Saved data entries -
########################################

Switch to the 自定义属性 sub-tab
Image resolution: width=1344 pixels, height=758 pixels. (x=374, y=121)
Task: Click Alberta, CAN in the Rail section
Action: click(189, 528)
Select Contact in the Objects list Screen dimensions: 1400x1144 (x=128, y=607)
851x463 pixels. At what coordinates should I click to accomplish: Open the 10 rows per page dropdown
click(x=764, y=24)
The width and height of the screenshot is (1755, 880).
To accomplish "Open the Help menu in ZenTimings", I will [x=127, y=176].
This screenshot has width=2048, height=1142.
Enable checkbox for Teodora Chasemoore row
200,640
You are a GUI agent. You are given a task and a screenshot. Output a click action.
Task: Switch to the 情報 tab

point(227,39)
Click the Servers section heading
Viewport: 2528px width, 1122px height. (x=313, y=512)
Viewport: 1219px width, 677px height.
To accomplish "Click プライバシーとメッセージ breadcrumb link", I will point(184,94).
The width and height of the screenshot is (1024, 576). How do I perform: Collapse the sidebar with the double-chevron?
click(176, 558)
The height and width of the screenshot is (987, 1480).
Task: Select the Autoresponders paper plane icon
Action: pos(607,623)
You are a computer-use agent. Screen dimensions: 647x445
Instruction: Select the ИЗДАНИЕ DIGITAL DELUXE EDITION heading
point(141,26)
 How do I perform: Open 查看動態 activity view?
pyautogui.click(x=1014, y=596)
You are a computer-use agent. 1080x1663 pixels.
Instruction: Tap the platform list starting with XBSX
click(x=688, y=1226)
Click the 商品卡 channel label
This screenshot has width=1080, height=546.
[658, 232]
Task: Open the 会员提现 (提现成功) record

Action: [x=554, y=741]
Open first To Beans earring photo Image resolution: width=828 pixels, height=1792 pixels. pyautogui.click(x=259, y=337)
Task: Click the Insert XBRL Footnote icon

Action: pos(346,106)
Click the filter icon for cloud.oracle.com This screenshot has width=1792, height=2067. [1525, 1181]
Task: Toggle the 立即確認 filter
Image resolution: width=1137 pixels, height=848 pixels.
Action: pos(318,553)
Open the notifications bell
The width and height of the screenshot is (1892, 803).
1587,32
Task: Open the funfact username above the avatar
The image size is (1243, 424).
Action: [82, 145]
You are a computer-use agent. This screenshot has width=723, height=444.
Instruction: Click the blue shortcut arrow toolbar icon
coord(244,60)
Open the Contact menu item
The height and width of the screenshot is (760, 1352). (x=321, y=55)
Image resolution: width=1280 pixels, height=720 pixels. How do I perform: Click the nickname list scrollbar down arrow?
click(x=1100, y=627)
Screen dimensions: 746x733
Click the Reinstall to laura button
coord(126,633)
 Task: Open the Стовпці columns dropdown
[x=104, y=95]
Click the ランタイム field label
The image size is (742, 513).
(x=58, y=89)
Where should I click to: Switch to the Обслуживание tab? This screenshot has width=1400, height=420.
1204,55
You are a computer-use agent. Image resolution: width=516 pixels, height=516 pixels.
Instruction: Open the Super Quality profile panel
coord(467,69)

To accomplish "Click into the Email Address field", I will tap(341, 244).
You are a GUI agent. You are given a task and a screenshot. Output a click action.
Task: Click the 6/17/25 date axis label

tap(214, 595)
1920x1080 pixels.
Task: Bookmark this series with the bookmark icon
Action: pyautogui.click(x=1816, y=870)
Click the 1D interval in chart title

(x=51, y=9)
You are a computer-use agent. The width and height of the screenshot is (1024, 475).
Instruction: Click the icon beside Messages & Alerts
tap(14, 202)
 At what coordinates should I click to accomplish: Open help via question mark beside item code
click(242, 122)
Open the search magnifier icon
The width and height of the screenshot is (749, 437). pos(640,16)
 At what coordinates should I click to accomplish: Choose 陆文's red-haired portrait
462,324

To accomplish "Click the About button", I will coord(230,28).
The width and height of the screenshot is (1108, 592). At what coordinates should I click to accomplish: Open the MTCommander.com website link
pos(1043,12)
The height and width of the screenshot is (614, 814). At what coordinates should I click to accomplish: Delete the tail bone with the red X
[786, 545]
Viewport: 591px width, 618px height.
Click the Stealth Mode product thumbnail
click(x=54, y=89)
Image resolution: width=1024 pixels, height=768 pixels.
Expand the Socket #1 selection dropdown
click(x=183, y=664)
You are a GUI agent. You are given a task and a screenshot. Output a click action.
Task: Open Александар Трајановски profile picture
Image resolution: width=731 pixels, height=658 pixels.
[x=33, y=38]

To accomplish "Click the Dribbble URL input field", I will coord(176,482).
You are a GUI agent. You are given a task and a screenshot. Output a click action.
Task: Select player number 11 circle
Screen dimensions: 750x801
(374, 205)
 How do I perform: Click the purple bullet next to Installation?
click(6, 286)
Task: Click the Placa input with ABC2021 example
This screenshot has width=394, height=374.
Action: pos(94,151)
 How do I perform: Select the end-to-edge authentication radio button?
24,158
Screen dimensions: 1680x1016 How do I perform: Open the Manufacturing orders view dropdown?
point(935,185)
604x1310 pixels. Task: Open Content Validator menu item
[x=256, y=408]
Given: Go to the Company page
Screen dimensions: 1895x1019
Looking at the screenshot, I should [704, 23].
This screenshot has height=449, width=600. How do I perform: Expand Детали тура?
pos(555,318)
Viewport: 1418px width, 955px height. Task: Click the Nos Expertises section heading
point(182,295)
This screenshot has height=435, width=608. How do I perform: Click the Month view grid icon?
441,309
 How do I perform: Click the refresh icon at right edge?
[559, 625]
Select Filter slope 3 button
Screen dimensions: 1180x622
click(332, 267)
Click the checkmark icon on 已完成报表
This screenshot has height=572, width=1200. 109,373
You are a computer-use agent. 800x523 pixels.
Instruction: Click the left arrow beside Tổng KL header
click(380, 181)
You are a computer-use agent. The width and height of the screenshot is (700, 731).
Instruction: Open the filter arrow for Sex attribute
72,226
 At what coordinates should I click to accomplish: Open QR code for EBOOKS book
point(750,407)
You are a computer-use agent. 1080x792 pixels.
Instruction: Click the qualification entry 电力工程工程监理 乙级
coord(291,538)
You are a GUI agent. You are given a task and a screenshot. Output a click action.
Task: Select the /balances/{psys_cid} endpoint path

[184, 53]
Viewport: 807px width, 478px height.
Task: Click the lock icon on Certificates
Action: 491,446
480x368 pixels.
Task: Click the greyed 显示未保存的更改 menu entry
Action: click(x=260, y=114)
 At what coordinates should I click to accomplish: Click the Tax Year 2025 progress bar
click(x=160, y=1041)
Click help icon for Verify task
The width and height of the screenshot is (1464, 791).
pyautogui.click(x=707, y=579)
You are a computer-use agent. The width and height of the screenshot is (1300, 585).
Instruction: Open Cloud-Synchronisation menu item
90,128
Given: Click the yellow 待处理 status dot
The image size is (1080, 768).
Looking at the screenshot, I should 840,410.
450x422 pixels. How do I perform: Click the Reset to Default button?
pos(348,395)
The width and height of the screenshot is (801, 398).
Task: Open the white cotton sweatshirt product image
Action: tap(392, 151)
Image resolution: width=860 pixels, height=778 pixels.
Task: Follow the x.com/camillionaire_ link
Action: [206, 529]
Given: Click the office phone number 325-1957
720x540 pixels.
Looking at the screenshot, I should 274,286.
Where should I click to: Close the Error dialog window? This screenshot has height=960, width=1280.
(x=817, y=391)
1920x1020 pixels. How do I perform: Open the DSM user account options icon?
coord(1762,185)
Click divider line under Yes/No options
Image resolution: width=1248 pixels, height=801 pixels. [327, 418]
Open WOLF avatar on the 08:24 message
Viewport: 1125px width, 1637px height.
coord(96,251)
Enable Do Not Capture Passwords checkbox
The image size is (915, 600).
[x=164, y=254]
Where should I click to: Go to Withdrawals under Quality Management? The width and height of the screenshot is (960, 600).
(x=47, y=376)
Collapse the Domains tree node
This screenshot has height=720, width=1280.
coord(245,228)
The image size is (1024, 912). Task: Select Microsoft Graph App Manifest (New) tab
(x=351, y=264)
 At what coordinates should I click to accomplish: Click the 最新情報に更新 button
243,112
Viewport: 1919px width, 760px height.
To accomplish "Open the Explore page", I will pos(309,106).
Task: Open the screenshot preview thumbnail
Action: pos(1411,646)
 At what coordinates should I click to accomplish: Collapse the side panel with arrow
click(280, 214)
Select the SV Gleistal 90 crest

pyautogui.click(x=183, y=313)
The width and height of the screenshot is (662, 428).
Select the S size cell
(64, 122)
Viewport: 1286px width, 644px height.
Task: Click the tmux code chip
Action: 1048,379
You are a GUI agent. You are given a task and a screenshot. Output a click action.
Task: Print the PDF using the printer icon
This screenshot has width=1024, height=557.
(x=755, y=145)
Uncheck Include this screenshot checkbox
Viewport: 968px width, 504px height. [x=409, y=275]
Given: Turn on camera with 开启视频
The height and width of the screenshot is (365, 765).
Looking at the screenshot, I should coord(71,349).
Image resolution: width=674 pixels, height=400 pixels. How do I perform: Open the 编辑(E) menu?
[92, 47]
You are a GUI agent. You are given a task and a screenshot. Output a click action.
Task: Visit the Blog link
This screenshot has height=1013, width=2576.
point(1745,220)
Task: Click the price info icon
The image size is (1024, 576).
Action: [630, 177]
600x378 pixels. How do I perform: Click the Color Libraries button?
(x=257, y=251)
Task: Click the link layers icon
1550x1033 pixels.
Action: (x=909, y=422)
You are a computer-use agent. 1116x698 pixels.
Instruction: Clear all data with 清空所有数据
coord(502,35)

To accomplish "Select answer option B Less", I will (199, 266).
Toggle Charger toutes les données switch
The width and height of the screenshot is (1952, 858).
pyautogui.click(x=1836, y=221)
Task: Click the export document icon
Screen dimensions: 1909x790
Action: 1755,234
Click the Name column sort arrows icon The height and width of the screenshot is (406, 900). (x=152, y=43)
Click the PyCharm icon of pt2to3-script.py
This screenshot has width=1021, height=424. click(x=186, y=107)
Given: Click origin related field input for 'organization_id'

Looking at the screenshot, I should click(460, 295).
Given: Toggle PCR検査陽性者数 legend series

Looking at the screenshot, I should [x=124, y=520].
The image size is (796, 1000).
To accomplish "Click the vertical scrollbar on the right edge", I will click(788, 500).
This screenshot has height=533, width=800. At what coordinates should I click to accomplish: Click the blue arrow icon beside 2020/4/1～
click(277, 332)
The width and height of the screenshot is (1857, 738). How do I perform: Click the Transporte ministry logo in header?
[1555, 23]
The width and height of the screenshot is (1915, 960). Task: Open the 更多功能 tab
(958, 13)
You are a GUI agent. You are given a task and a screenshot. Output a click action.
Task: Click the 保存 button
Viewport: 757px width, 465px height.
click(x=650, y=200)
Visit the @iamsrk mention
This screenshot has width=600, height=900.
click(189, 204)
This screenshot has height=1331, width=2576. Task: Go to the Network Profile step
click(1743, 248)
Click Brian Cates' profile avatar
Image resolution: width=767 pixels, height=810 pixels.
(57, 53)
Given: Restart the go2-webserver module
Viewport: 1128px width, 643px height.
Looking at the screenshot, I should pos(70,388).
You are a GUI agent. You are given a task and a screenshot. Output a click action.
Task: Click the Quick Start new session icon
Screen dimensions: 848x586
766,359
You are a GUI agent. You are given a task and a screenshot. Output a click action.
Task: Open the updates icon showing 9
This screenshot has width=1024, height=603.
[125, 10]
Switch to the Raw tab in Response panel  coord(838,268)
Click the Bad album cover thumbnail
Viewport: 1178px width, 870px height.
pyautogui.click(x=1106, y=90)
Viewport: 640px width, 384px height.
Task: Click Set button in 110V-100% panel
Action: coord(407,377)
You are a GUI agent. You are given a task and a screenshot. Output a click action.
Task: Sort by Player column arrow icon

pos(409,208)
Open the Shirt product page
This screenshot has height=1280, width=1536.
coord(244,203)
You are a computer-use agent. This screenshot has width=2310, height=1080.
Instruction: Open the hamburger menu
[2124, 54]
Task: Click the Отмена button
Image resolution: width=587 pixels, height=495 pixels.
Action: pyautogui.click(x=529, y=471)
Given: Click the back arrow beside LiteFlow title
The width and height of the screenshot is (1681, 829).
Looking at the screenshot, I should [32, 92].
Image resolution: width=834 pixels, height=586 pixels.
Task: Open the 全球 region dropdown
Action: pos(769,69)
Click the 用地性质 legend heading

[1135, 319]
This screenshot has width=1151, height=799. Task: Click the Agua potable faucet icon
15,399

########################################

EXERCISE DETAILS -
Every line that holds the word "avatar" should be copied from the records.

RESULT OF THIS EXERCISE -
Task: Open the funfact username above the avatar
Open WOLF avatar on the 08:24 message
Click Brian Cates' profile avatar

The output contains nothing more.